Beim derzeitigen Stand des Verfahrens ist mit dem Verwaltungsgericht davon auszugehen, dass eine Zufahrt zum Grundstück des Antragstellers vorläufig über die sog. Eisenbahnbrücke erfolgen kann. Da die Beigeladene zu 2. als Eigentümerin der Brücke und des sich anschließenden Flurstücks dem Antragsteller die Nutzung dieser Zufahrtsmöglichkeit ausdrücklich gestattet hat (zuletzt im Schriftsatz vom 14.9.2009), ist eine Vorwegnahme der Hauptsache nicht zur Abwehr außergewöhnlich schwerer Nachteile des Antragstellers erforderlich.

Eine besonders hohe Wahrscheinlichkeit für das Bestehen eines Folgenbeseitigungsanspruchs mit dem vom Antragsteller geltend gemachten Inhalt lässt sich ebenso wenig feststellen. Ein Folgenbeseitigungsanspruch setzt voraus, dass durch hoheitlichen Eingriff ein subjektives Recht verletzt und ein fortdauernder rechtswidriger Zustand geschaffen wurde. Der Anspruch ist auf die Wiederherstellung des ursprünglichen Zustands gerichtet, soweit dies tatsächlich möglich und rechtlich zulässig ist sowie mit zumutbarem Aufwand erfolgen kann (siehe etwa Maurer, Allgemeines Verwaltungsrecht, 16. Aufl., § 30 Rn. 7 ff. m. w. N.).

Selbst wenn mit dem Beschwerdevorbringen des Antragstellers von der Verletzung eines subjektiven öffentlichen Rechts durch den Brückenabriss ausgegangen werden müsste, lässt sich die rechtliche und tatsächliche Möglichkeit der Wiederherstellung des ursprünglichen Zustands nicht mit der erforderlichen Wahrscheinlichkeit feststellen.

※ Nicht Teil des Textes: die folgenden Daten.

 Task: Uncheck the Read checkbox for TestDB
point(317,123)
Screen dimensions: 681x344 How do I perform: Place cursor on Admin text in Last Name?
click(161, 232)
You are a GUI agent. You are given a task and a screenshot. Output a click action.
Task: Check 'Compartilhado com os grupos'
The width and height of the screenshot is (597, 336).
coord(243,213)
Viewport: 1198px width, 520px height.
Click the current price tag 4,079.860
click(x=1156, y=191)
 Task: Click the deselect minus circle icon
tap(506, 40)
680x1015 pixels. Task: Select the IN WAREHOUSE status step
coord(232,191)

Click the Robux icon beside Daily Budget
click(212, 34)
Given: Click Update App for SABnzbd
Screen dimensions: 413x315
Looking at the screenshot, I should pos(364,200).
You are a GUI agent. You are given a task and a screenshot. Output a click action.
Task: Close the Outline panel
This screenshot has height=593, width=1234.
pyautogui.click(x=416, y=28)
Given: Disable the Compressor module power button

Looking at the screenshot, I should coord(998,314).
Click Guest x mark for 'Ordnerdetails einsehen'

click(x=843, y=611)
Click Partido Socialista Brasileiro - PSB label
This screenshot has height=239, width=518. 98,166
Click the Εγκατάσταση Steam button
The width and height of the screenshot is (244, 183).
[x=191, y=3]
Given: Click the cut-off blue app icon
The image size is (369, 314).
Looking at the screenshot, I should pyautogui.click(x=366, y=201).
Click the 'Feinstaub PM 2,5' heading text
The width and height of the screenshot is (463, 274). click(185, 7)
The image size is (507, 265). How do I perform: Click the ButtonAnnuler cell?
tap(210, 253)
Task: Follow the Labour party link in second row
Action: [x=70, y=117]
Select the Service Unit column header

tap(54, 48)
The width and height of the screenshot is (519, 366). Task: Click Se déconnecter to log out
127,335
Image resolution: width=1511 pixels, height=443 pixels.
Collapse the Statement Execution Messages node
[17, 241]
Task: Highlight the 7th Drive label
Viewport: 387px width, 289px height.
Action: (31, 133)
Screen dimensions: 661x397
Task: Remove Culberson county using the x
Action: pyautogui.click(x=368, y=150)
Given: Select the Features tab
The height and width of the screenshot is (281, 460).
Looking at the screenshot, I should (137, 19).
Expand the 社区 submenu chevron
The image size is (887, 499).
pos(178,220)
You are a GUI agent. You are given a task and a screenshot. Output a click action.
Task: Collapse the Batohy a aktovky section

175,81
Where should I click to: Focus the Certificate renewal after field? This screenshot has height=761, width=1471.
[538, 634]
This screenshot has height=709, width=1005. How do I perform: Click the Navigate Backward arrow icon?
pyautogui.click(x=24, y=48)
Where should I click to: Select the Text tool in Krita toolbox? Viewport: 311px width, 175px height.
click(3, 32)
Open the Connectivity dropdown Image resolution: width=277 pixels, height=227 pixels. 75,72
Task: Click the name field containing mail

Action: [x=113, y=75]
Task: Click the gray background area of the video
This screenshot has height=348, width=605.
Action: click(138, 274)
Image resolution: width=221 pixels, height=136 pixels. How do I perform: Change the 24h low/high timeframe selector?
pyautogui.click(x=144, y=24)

In rechtlicher Hinsicht dürfte die Errichtung einer neuen Brücke nach den nunmehr geltenden Vorschriften insbesondere des Sächsischen Wassergesetzes zu beurteilen sein. Ob eine Brücke am alten Standort nach derzeitigem Recht noch in rechtlich zulässiger Weise errichtet werden könnte, erscheint fraglich. Nach den Feststellungen des Verwaltungsgerichts auf Seite 2 der Niederschrift des Erörterungstermins vom 14.7.2009 sind die Ufermauern im Bereich der abgetragenen Brücke zwischenzeitlich befestigt worden; schon dies deutet auf wesentliche Veränderungen der für einen Brückenbau maßgeblichen tatsächlichen Verhältnisse im Bereich des früheren Standorts hin. Angesichts der vom Antragsteller eingehend dargelegten Änderungen im Bereich der Abwasserkanalisation, die aufgrund der unzureichenden Kapazität des Geyersbachs zu Überflutungen auf den streitigen Grundstücken geführt haben sollen, dürfte die Wiederherstellung einer als "akutes Ablaufhindernis" bezeichneten Brücke (Beschwerdebegründung vom 19.8.2009, S. 4) in ihrer bisherigen Form und am bisherigen Standort wohl von vornherein ausscheiden. Ob die Errichtung einer anderweitigen Ersatzbrücke noch von dem - ausschließlich geltend gemachten - Folgenbeseitigungsanspruch umfasst sein kann, erscheint zweifelhaft.

Nach alledem liegen die Voraussetzungen für den Erlass der beantragten einstweiligen Anordnung nicht vor.

Dementsprechend ist die Beschwerde mit der Kostenfolge des § 154 Abs. 2 VwGO zurückzuweisen. Außergerichtliche Kosten der Beigeladenen sind nicht erstattungsfähig (§ 162 Abs. 3 VwGO), weil die Beigeladenen keine Anträge gestellt und dadurch ein Kostenrisiko vermieden haben (§ 154 Abs. 3 VwGO).

Bei der Streitwertfestsetzung §§ 47, 53 Abs. 3 Nr. 1, § 52 Abs. 1 GKG orientiert sich der Senat an der erstinstanzlichen Festsetzung, gegen die Einwendungen nicht erhoben wurden.

Dieser Beschluss ist unanfechtbar (§ 152 Abs. 1 VwGO, § 68 Abs. 1 Satz 5, § 66 Abs. 3 Satz 3 GKG).